Where a line contains "Click the new", start there and write out that line and each one after it, word for word, through the final line of the entries; add nothing else.
Segment Open
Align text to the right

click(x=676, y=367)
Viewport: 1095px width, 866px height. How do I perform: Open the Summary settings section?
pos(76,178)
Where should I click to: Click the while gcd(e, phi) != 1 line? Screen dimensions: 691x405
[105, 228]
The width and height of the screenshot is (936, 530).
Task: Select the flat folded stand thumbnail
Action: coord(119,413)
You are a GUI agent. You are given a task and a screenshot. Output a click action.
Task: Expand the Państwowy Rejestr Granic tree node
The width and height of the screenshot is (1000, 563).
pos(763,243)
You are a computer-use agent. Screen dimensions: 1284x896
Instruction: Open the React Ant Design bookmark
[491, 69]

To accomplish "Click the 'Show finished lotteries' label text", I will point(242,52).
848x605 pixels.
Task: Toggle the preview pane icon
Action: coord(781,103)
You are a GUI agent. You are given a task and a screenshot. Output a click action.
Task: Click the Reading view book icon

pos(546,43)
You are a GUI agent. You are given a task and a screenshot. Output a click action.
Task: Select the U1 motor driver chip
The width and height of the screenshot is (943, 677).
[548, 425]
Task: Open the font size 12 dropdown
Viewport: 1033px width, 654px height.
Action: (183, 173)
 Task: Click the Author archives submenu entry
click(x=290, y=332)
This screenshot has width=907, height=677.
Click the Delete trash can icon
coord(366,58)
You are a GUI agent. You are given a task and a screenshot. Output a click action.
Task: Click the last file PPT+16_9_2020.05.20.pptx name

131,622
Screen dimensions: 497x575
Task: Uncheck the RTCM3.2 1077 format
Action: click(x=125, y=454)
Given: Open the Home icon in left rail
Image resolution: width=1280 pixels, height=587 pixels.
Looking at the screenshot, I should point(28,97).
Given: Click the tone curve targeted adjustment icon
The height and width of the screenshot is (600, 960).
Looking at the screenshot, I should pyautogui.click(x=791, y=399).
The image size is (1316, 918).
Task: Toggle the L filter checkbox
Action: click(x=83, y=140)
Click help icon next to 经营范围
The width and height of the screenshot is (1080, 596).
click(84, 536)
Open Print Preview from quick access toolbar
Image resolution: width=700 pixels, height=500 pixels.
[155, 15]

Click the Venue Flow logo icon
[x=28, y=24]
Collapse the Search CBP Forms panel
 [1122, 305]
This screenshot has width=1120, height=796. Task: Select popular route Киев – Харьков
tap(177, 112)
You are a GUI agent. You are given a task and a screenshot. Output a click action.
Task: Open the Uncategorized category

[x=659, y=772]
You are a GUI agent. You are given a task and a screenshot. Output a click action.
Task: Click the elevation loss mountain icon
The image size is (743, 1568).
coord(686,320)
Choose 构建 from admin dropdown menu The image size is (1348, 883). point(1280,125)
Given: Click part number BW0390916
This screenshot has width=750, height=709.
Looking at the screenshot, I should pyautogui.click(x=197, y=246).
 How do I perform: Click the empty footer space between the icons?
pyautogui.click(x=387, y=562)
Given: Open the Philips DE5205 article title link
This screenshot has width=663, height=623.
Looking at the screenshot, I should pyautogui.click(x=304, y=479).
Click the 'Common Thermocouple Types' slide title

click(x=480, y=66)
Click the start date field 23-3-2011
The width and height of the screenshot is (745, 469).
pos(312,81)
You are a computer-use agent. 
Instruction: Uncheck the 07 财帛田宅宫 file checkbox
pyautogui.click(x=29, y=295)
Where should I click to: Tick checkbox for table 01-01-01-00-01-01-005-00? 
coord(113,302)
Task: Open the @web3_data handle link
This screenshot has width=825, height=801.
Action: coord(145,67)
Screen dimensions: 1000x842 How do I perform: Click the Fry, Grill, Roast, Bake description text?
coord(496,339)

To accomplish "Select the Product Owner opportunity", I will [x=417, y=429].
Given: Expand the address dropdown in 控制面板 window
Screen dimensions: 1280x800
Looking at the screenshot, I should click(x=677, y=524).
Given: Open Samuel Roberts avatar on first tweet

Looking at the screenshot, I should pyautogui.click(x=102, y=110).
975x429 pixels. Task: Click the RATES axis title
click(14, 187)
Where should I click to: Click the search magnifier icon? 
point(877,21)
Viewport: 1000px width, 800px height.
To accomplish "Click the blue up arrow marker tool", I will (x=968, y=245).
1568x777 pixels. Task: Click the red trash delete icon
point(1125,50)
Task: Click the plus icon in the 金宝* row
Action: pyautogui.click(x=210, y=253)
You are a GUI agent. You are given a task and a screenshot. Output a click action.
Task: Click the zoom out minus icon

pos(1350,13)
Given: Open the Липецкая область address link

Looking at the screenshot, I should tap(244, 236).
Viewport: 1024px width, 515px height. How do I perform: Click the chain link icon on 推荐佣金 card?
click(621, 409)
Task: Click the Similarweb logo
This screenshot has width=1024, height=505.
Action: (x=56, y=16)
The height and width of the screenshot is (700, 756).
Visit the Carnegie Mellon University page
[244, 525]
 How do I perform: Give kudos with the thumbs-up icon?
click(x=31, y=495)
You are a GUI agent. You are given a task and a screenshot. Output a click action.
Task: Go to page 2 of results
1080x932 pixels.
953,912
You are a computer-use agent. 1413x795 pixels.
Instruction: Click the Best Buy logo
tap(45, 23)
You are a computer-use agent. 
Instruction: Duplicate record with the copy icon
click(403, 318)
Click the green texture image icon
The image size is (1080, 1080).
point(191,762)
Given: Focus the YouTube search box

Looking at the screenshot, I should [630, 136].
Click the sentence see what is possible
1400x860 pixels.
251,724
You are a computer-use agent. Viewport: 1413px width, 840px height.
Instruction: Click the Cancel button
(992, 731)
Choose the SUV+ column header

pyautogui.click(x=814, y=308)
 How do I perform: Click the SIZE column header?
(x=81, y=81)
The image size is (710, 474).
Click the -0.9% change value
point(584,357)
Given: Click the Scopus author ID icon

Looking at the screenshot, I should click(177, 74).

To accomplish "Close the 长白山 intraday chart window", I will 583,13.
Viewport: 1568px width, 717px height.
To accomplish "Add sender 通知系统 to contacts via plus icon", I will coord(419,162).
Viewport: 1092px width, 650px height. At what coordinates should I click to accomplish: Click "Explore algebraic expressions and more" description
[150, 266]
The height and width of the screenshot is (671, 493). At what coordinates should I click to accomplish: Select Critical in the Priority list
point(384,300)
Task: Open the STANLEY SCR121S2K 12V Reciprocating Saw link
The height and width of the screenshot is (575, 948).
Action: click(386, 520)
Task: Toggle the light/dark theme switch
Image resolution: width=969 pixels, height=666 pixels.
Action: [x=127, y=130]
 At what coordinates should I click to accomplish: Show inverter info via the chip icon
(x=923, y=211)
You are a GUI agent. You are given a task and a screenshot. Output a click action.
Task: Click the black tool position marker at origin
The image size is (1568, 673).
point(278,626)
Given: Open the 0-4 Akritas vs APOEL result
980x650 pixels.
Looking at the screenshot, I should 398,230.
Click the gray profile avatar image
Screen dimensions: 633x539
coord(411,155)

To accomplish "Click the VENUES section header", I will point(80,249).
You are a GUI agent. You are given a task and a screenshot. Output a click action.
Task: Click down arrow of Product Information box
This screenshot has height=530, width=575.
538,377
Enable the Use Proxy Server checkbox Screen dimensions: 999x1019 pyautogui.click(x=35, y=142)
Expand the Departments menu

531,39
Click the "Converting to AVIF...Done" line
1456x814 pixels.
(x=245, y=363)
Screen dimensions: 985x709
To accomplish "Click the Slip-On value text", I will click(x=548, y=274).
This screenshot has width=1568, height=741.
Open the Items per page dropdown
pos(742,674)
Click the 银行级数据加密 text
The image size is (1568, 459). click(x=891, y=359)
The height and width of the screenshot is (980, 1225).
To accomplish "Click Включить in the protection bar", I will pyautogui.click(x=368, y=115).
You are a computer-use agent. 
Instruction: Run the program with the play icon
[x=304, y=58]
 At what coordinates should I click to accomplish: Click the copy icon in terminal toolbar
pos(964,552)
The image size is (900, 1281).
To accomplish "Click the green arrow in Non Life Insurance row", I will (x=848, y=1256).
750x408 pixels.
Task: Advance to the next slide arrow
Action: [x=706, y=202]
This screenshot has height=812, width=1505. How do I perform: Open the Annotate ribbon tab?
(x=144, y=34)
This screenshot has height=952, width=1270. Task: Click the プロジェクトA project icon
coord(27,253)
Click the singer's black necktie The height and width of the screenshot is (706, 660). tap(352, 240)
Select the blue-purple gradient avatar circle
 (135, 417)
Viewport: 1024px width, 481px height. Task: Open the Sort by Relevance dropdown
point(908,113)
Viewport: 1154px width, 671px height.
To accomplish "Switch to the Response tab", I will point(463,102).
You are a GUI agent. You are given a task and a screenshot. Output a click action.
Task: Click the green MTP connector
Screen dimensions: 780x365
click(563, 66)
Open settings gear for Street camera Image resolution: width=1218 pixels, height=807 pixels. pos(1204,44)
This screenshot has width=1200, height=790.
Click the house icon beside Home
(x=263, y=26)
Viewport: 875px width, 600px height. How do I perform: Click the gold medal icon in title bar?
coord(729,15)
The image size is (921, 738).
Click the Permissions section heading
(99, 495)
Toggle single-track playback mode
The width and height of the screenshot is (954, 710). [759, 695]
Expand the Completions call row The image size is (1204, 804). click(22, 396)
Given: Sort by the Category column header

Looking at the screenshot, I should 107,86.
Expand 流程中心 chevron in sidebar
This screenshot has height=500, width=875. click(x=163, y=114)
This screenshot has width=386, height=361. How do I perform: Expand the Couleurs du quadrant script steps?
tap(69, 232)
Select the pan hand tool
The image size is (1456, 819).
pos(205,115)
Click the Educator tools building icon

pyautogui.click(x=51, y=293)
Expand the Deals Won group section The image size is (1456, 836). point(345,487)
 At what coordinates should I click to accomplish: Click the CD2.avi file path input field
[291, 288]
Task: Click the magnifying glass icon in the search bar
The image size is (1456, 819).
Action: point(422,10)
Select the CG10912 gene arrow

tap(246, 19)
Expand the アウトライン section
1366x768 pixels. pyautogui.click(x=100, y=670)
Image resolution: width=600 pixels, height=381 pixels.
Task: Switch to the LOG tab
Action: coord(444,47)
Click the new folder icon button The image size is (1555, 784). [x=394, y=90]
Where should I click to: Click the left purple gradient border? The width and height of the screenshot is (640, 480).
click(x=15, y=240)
Segment Closed
(Written reply):
Click the new folder icon button The image size is (1555, 784). [x=394, y=90]
Where should I click to: Click the left purple gradient border? The width and height of the screenshot is (640, 480).
click(x=15, y=240)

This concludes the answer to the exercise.